Friday, January 27, 2012

Mount View Elementary Shines on the Hill

With Principal Wells

When I was principal at Beverly Park, I would get to meetings at Mount View by driving down SW 108th, past Lakewood Park. The road dips down and then you rise up a consistent grade until you reach 12th Avenue. Mount View appears at the top of the hill, prominent in the neighborhood.

The old brick built Mount View building was crippled in the Nisqually Earthquake, but in its place has risen a gorgeous new school building. Today, that school serves one of the most diverse communities in America through both traditional and innovative ways.

Touring Mount View

I never seem to have enough time on a school visit to linger everywhere I'd like to, but Principal Felecia Wells and I walked through most of the school. I saw several familiar faces I've known over the years, such as Kathy Patricelli and Dan Wickham, and met many new folks as well.

Mount View students were friendly and orderly in the halls moving between classes. I enjoyed everything I witnessed, including a presentation to 3rd graders by Killer Whale Tales.

A guest presentation on whales in anticipation of a field trip to the Seattle Aquarium

Delila Leber's Spanish kindergarten class
Visiting Dual Language

I also spent time in the Dual Language program. We have dual language classes in Hilltop K-3 and Mount View K-2 and the district is currently exploring adding more schools. Both schools started with kindergarten and have expanded by one grade level per year. There are two classrooms per grade level in the DL program.

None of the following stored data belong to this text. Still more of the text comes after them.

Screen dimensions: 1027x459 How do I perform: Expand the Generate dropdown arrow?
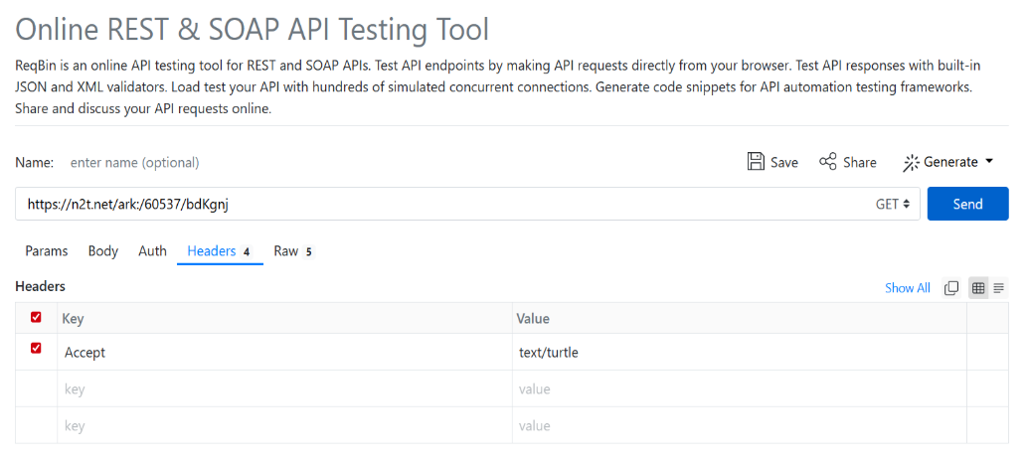point(989,162)
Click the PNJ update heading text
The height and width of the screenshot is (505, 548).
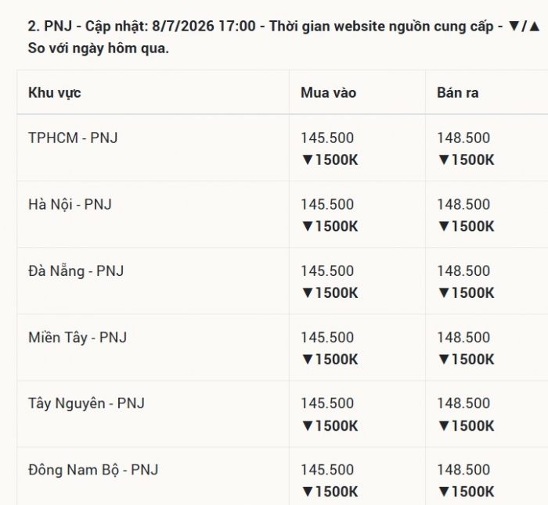click(x=283, y=37)
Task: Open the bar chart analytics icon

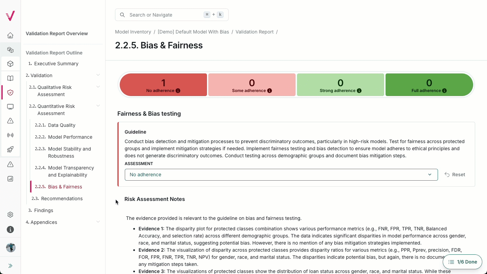Action: [x=10, y=179]
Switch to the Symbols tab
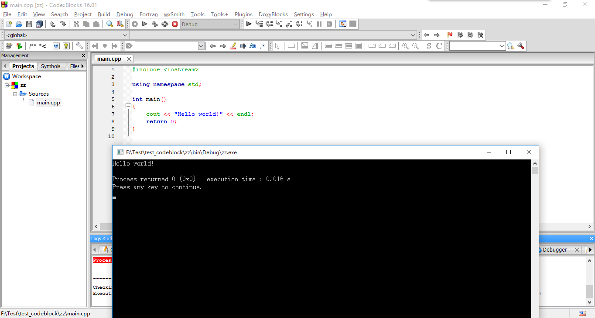595x318 pixels. (51, 66)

In our Dual Language program, we enroll about half native Spanish speakers, half native English speakers, and a few students who will become trilingual. All students take classes in English and in Spanish.

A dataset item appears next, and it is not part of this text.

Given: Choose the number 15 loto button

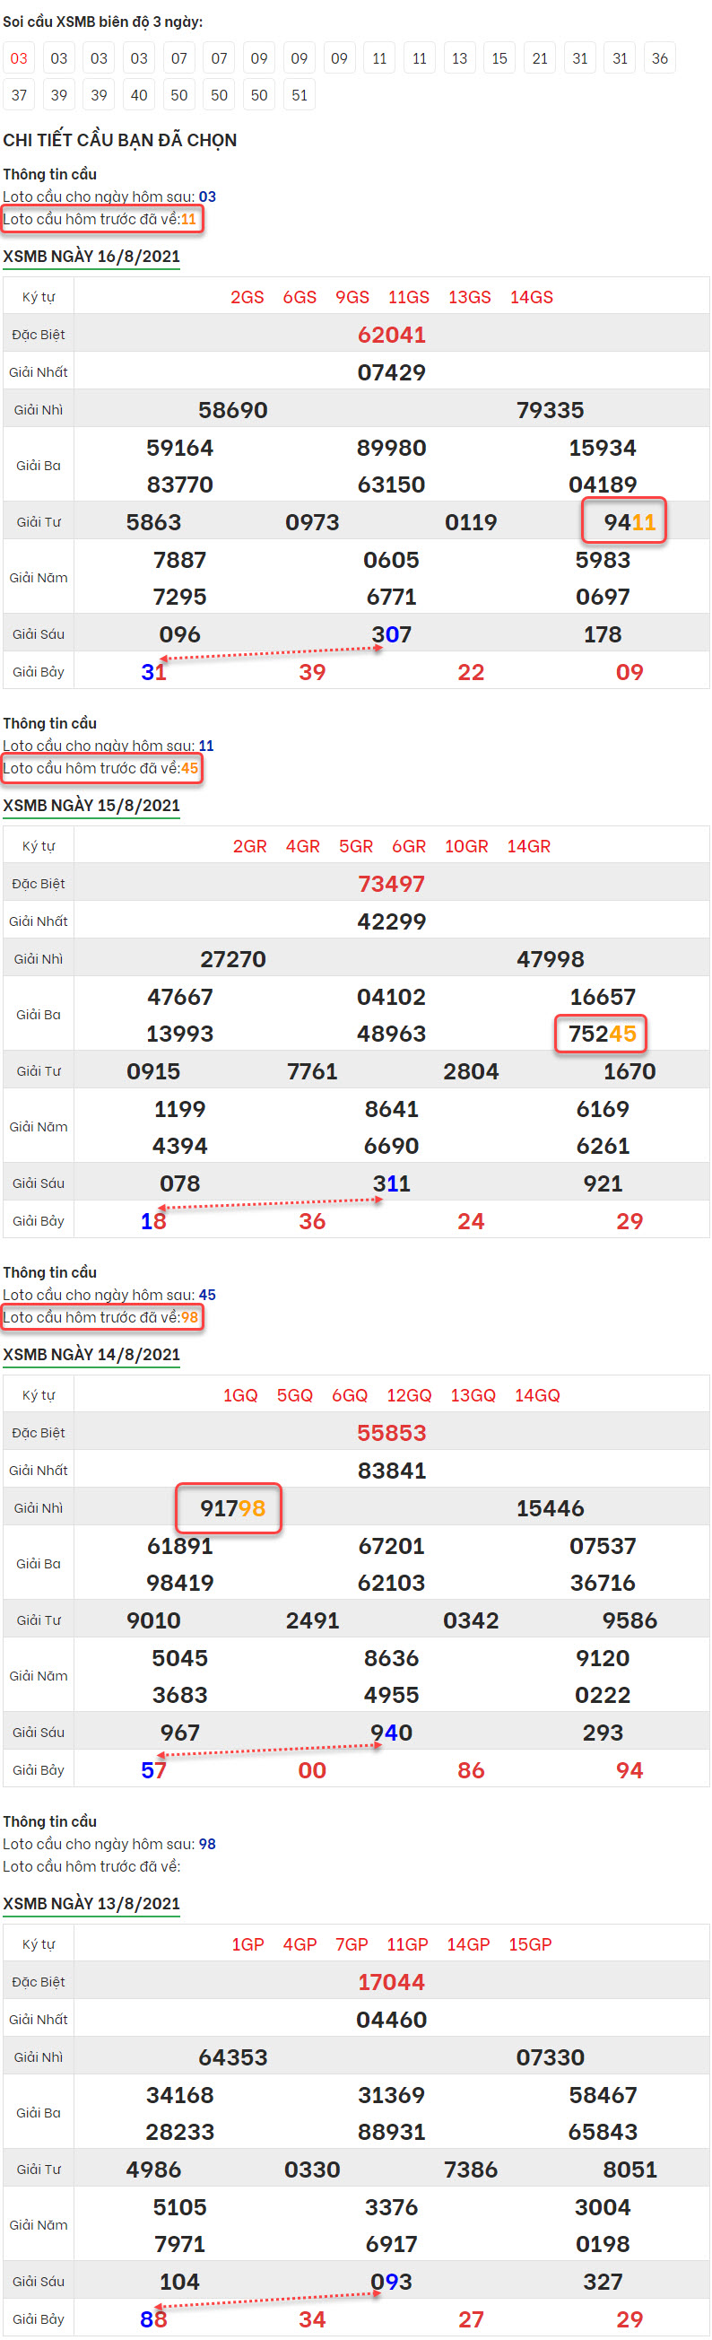Looking at the screenshot, I should (x=499, y=58).
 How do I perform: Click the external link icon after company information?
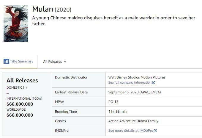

Taping the February superintendent video message on Dual Language
The benefits of dual language immersion are documented in research. The biggest benefit is that students become not just bilingual, but biliterate. But research also shows that native Spanish speakers who stay with program past 6th grade actually score better than native speakers in English as well. Learning academic content challenges the brain in ways that reinforce learning in both languages. There is a waiting list for entry into our Dual Language program and it's easy to see why.